Merci, ma petite Sœur chérie, de ton affectueuse lettre qui est venue me redire ce que je savais si bien que sentait ton cœur aimant dans ces tristes circonstances[2], mais ce que néanmoins on aime toujours à s’entendre répéter.

La mort de mon cher grand-père laisse dans notre cœur à tous un vide profond qui ne se comblera pas, mais il nous laisse unis entre nous par une très tendre affection qui est le meilleur soulagement qu’on puisse trouver dans un grand chagrin. Nous nous resserrons plus que jamais les uns contre les autres, mais combien il nous manquera cependant celui qui était notre centre et qui de plus en plus était devenu la grande occupation de notre vie. Je n’ai pas besoin de te dire, ma petite Marie chérie, la profonde tristesse que j’éprouve en pensant que le lien si fort et si étroit qui m’unissait à mon cher Bon-Papa est coupé pour cette vie.
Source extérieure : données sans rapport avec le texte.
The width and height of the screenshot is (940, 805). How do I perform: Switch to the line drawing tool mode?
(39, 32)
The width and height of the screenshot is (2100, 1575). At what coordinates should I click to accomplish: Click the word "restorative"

Je sentais toute l’étendue de l’affection qu’il me portait et je l’aimais comme une fille aime son père[3]. En toute circonstance il se montrait si bon pour moi ! de telles séparations paraissent donc bien pénibles à supporter, mais il faut se résigner à accepter chrétiennement les épreuves que le bon Dieu nous envoie et le remercier en même temps de la grâce qu’il nous accorde en nous aidant à les supporter. Si à présent nous ne pouvons plus rien pour le cher malade que nous aimions à entourer de nos soins et de notre affection, nous pouvons encore beaucoup pour lui, car notre prière peut le suivre, et abréger en les soulageant les souffrances qui achèvent peut-être de purifier une âme si belle, si droite et si élevée. Je ne sais encore au juste tout ce qui va se décider pour l’emploi de notre été. En tout cas nous commencerons par un stage à Launay. Adieu, ma petite Marie chérie, tu sais si j’aime à vous regarder comme mes sœurs aînées[4] et à vous entendre me donner ce nom si doux.
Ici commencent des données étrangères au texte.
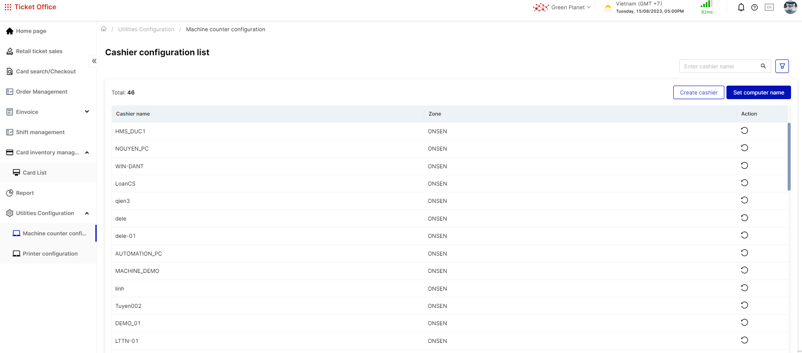
Task: Collapse the sidebar with double-chevron icon
Action: [94, 61]
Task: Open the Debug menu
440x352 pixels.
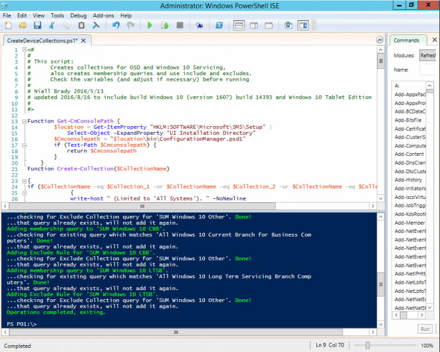Action: (78, 15)
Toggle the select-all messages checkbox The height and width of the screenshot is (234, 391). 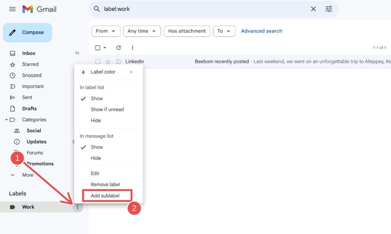pos(97,48)
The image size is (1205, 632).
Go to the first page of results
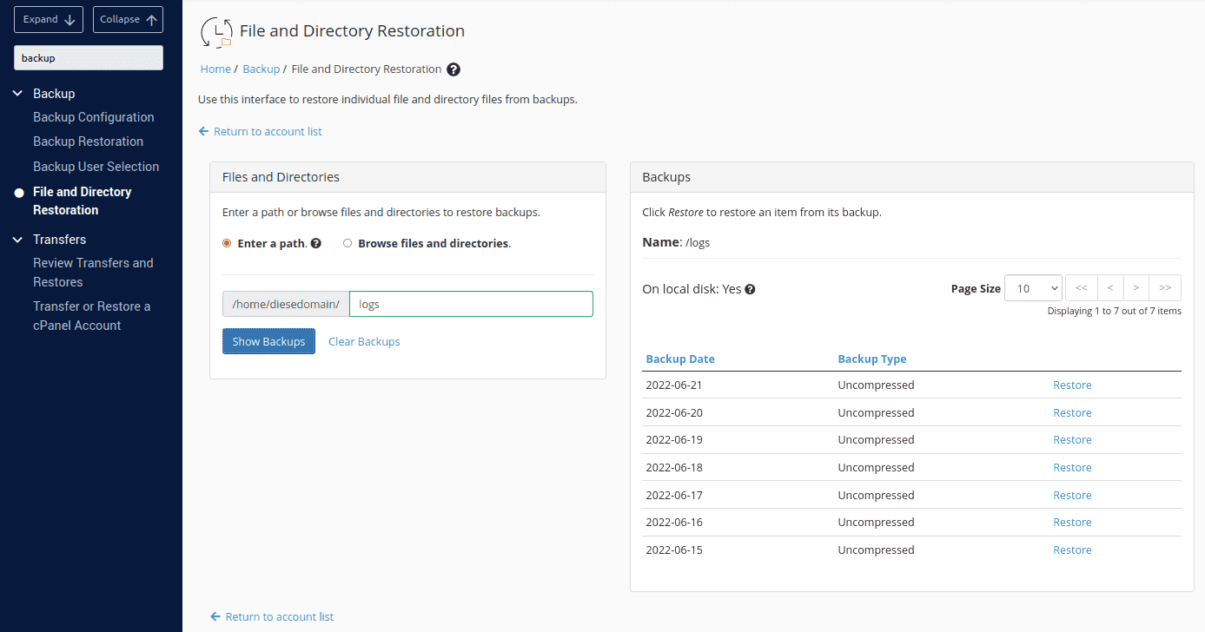(x=1081, y=288)
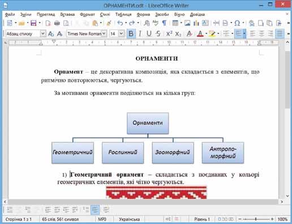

Je t’embrasse aussi tendrement que je t’aime. Maman[5] en fait autant sans oublier ton cher petit entourage[6],

Marthe

Puisque Tante[7] t’écrit je ne te dis rien d’Oncle. Pauvre petit Oncle, quelle perte cruelle pour lui.


Notes

  1. Lettre sur papier-deuil.
  2. Le grand-père de Marthe, Henri Milne-Edwards, est mort le 29 juillet.
  3. Le père de Marthe, Daniel Pavet de Courteille, est mort en 1870.
  4. Marie Mertzdorff et sa sœur Émilie.
  5. Louise Milne-Edwards, veuve de Daniel Pavet de Courteille.
  6. Les enfants de Marie : Jeanne, Robert et Charles de Fréville.
  7. Aglaé Desnoyers, épouse d’Alphonse Milne-Edwards (« oncle », qui vient de perdre son père).

Notice bibliographique

D’après l’original.

Pour citer cette page

« Dimanche 2 août 1885. Lettre de Marthe Pavet de Courteille (Paris) à Marie Mertzdorff, épouse de marcel de Fréville (en villégiature) », Une correspondance familiale (D. Poublan et C. Dauphin eds.), https://lettresfamiliales.ehess.fr/w/index.php?title=Dimanche_2_ao%C3%BBt_1885&oldid=52054 (accédée le 9 octobre 2024).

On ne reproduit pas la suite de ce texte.